Unions Slam Proposed €1bn Hospitality Tax Cut as “Economic Vandalism”
Public Expenditure Minister Jack Chambers and Finance Minister Paschal Donohoe launching the Summer economic Statement. photo: Collins
Trade unions have strongly urged the government to abandon a proposed €1 billion tax cut for the hospitality sector, labelling it as “economic vandalism.” The notable tax reduction, wich woudl see the Value Added Tax (VAT) rate for hospitality businesses slashed from 13.5% to 9% for a full year, has drawn sharp criticism from union leaders.
Finance Minister Paschal Donohoe confirmed the substantial cost of this proposed measure, estimating it to be between €950 million and €1 billion. This figure has become a focal point for unions, who argue that such a large allocation of public funds could be better utilized elsewhere, notably in areas that directly benefit workers and public services.

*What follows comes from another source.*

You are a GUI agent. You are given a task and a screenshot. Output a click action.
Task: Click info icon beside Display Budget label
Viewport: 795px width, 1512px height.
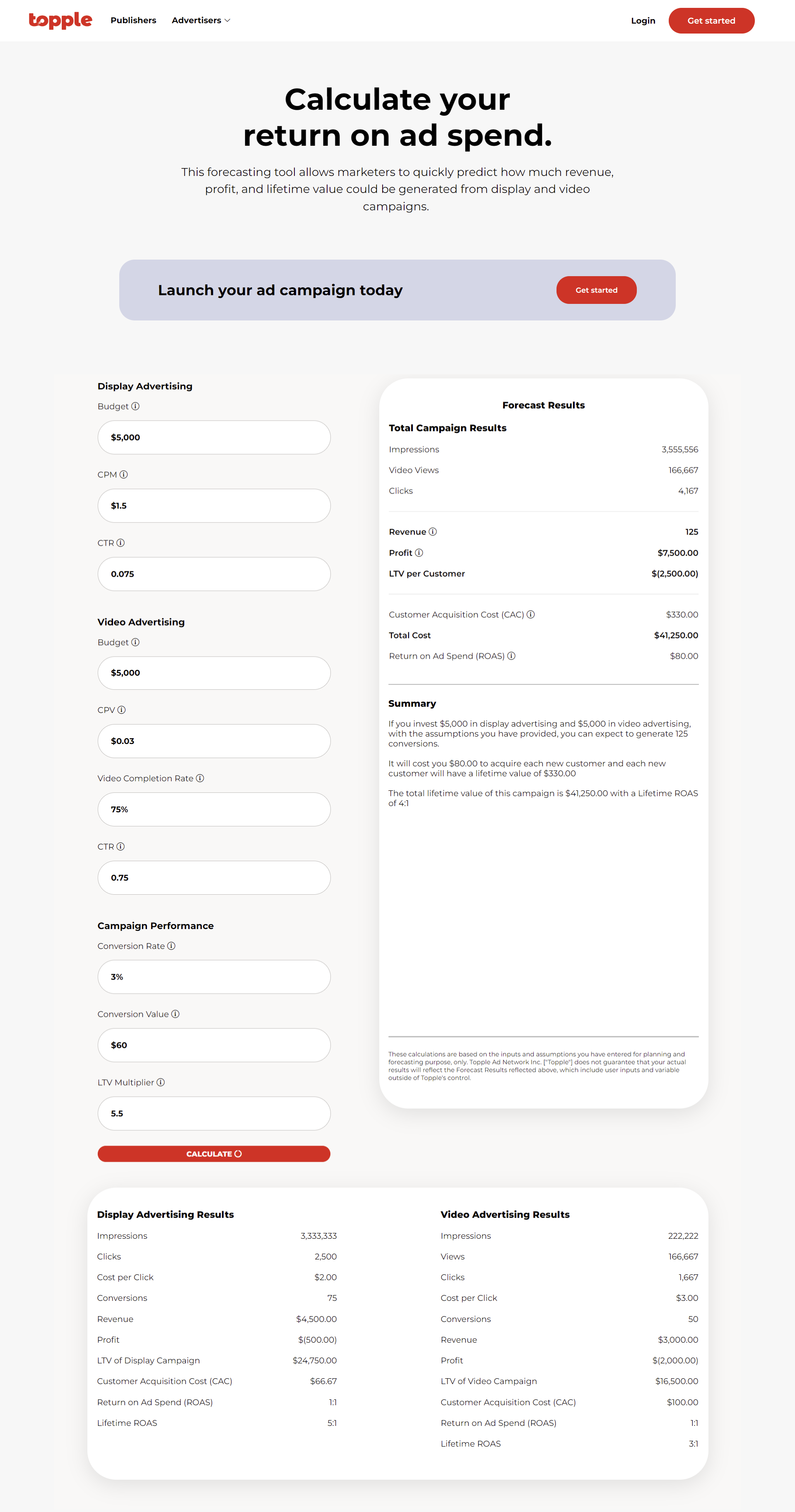(136, 406)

The debate highlights a growing tension between government efforts to stimulate specific economic sectors and the demands of unions for broader social and economic investment. As the Summer Economic Statement is being launched, these contrasting priorities are coming into sharp focus, with the hospitality tax cut emerging as a key point of contention.

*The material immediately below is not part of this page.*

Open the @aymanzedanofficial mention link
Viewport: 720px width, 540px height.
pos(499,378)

The potential impact of this tax cut on the wider economy and public finances is a significant concern for many. Unions are advocating for a more equitable distribution of resources, emphasizing the need to support essential public services and address cost-of-living pressures faced by ordinary citizens. The coming weeks are likely to see further debate and negotiation as the government considers the feedback on its proposed economic measures.